It's a common movie series cliche in the fantasy/sci fi world that each successive installment gets "darker". Donaldson's first four books do follow that trend, but it was almost pitch black to begin with. The fifth, this traumatising experience, plunges into a veritable black hole. More accurately put, The One Tree doesn't just get "darker", it continues the tendency of the the series to distance itself more and more from worldy affairs and delve deeper and deeper into the hearts and minds of its two heroes/victims, Convenant and Linden, and the inner workings of those two painstakingly sculpted characters is not a pleasant place to be.
It makes for very uncomfortable reading. Essentially, with Convenant out cold, out of his mind, in various ways during the novel, the One Tree is a switch in focus to Linden and her struggles with, among other things, her desire for power (to heal/to survive/to lash out) articulating her past and her guilt, the balance between peacefully passivity and violent action, and her painful love/need for Convenant. Those things are all linked - he has power and she can claim power over him, to love him she must open up her past to him, to save him she must risk exposing herself to power, to not take action risks hurting others. Donaldson doesn't let up. The tension in this book, the nervewracking deliberations and constant need for sacrifice and admittance of guilt exhaust you even before the explosive hopelessness of the heavily prophesised climax on the isle of the One Tree.
The plot takes a Odessey-like form, a voyage into unknown lands, battling storms, sea creatures and sirens, finding mysterious islands with mysterious inhabitants whose intentions are so indecipherable that at times it feels like Convenant himself doesn't know who's on whose side. The previous books venom again provides a lot of the dramatic moments, Foul's insidious way of tapping into Convenant's innate power and tempting it into use. The first major event is on the fairy island of the Elohim, the second of the balantly Eastern tinged sultanate of Bhrathairealm - both are lengthy, taking up most of the book, are full of character development and plenty of action told in Donaldson's usual flamboyant, slightly surreal way, but in the grand scheme of things seem a little forced and irrelevant. Like its predecessor, The One Tree occasionally suffers from being a little too placed on a knife edge, too permanantly near to disaster.

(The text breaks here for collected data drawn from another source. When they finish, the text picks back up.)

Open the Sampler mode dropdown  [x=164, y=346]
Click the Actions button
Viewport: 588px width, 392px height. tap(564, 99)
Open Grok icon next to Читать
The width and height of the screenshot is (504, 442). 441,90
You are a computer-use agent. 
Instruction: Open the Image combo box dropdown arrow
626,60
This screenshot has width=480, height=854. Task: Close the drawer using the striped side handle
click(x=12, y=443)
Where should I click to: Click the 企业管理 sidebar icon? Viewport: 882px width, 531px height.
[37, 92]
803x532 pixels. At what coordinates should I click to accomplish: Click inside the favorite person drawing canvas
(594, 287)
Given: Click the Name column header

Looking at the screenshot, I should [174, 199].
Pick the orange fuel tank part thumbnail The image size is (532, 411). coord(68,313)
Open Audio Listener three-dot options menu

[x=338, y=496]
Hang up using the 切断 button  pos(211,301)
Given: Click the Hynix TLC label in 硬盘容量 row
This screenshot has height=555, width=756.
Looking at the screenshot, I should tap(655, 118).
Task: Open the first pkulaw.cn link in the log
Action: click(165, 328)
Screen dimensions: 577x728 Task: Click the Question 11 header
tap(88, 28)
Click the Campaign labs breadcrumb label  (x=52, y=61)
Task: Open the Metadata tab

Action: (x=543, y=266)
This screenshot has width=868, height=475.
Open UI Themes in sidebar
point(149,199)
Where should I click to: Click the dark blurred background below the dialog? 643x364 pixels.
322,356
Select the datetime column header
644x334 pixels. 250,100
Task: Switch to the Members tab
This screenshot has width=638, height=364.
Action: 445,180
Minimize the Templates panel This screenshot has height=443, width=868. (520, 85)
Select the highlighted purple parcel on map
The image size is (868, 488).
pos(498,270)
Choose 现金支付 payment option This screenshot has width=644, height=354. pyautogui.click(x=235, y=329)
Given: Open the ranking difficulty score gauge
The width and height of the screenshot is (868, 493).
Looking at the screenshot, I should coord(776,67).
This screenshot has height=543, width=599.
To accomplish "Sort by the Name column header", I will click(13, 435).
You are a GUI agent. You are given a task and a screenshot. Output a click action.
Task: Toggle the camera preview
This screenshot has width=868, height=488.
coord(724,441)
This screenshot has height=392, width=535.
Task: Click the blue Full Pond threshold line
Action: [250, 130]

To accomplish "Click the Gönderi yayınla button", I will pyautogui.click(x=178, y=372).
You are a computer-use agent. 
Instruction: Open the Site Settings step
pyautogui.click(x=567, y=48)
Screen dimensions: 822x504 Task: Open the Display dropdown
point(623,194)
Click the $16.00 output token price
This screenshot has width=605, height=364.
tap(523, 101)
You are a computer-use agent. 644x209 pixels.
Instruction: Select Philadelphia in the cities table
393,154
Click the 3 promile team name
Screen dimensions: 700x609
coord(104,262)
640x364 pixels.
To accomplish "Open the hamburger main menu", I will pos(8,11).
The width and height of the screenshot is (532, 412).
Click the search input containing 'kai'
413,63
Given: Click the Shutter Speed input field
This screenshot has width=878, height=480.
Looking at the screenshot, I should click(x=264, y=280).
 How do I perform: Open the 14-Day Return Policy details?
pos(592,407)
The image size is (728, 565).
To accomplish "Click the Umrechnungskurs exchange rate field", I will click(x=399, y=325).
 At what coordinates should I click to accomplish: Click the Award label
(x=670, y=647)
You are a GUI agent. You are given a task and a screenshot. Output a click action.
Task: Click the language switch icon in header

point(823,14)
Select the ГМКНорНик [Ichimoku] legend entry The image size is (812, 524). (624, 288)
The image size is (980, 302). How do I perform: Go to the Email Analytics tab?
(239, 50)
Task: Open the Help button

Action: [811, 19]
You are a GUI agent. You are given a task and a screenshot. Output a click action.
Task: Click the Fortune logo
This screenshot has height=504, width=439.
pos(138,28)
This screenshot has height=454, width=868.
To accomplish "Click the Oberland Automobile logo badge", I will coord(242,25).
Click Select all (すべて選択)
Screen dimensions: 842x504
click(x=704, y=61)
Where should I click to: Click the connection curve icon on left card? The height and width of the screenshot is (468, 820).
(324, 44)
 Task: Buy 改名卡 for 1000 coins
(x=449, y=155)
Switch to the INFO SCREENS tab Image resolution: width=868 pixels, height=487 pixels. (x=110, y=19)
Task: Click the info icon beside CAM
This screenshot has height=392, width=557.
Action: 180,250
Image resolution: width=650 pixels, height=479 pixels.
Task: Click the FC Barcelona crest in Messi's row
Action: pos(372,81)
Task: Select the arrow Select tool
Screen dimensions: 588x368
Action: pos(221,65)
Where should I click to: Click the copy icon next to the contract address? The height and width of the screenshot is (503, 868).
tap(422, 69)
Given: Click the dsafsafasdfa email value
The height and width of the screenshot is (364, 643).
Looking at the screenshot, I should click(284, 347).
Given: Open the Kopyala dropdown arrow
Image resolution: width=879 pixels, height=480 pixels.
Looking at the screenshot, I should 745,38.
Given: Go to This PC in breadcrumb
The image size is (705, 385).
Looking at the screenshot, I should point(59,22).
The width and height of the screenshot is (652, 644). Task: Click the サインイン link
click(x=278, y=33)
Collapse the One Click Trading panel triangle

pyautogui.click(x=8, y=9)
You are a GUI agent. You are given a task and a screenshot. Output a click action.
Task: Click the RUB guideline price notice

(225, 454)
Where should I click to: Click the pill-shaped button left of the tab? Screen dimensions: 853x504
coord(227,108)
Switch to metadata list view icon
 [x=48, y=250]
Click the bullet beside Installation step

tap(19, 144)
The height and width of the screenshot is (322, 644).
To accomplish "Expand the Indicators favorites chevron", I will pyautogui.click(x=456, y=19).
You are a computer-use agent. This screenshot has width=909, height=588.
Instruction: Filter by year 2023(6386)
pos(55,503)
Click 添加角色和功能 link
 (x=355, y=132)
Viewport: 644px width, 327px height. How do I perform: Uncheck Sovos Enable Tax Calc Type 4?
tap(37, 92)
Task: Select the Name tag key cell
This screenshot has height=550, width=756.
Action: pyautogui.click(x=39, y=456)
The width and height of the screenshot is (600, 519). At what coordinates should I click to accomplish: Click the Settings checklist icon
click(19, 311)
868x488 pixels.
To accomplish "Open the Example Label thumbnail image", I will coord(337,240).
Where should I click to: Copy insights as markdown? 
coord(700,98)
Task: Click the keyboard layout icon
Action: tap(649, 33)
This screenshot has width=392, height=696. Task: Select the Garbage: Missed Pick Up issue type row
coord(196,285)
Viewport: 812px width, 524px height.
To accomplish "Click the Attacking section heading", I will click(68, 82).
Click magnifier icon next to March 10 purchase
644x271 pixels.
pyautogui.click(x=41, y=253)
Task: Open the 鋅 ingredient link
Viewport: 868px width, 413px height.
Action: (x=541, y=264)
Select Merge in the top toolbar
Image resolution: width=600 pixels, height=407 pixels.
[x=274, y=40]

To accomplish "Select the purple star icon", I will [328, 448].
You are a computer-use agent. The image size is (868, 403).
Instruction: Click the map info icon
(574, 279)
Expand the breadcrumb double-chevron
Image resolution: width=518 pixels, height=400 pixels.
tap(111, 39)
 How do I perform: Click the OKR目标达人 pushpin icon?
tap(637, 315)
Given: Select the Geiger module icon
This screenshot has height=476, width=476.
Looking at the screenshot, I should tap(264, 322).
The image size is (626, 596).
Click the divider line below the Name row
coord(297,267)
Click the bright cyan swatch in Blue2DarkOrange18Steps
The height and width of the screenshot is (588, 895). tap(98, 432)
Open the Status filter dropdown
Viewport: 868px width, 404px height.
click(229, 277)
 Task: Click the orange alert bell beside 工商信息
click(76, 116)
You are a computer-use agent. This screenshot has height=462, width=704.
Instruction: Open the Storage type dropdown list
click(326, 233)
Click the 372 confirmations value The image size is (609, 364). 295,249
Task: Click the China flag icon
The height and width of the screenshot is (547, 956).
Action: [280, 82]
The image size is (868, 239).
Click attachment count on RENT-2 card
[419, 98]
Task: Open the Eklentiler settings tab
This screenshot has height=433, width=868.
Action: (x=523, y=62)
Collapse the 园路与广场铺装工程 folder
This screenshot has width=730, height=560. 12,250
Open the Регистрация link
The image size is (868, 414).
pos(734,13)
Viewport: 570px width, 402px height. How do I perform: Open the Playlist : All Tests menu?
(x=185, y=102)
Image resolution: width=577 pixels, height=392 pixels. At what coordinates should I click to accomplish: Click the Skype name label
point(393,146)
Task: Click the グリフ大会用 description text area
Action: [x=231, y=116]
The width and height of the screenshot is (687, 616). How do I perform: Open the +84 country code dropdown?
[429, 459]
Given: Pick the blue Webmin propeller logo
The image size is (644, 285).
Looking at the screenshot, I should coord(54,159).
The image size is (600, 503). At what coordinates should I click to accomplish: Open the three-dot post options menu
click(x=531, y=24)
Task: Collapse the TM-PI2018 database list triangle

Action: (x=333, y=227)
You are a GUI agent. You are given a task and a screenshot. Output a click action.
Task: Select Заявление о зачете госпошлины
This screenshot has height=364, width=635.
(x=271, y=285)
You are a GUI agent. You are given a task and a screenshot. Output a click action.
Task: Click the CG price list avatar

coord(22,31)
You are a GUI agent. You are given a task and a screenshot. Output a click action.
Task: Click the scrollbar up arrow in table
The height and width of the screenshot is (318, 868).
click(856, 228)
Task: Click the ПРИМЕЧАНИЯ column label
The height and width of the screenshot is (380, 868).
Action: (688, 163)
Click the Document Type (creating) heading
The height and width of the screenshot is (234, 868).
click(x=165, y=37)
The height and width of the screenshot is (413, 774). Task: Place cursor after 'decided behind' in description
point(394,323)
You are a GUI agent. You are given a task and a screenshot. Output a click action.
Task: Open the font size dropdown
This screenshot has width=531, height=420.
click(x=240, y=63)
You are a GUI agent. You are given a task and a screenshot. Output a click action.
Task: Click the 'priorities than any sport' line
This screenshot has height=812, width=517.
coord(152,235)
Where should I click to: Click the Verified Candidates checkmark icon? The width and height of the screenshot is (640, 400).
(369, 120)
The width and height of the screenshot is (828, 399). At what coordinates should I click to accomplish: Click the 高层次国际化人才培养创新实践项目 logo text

It all serves as a huge, action-packed lead up to the two major climaxes of the novel - Linden and Convenant's love and the discovery of the One Tree. The main protagonists love is fiercely linked to Linden's telling of her past traumas and Donaldon's really turns off the lights for those revelations, scenes of grusome depression and gore that Lovecraft or King would be proud of. Through all this patient build up of dark emotion, the eventual love scene is incredibly powerful, not romantic at all, more a collapsing into each other, an intense expression of need and dependence. Combined with Linden's final, conflagratrive decision at the book's climax, Donaldson succeeds in creating one of the most believable, plot-necessary, tragic loves in the fantasy genre.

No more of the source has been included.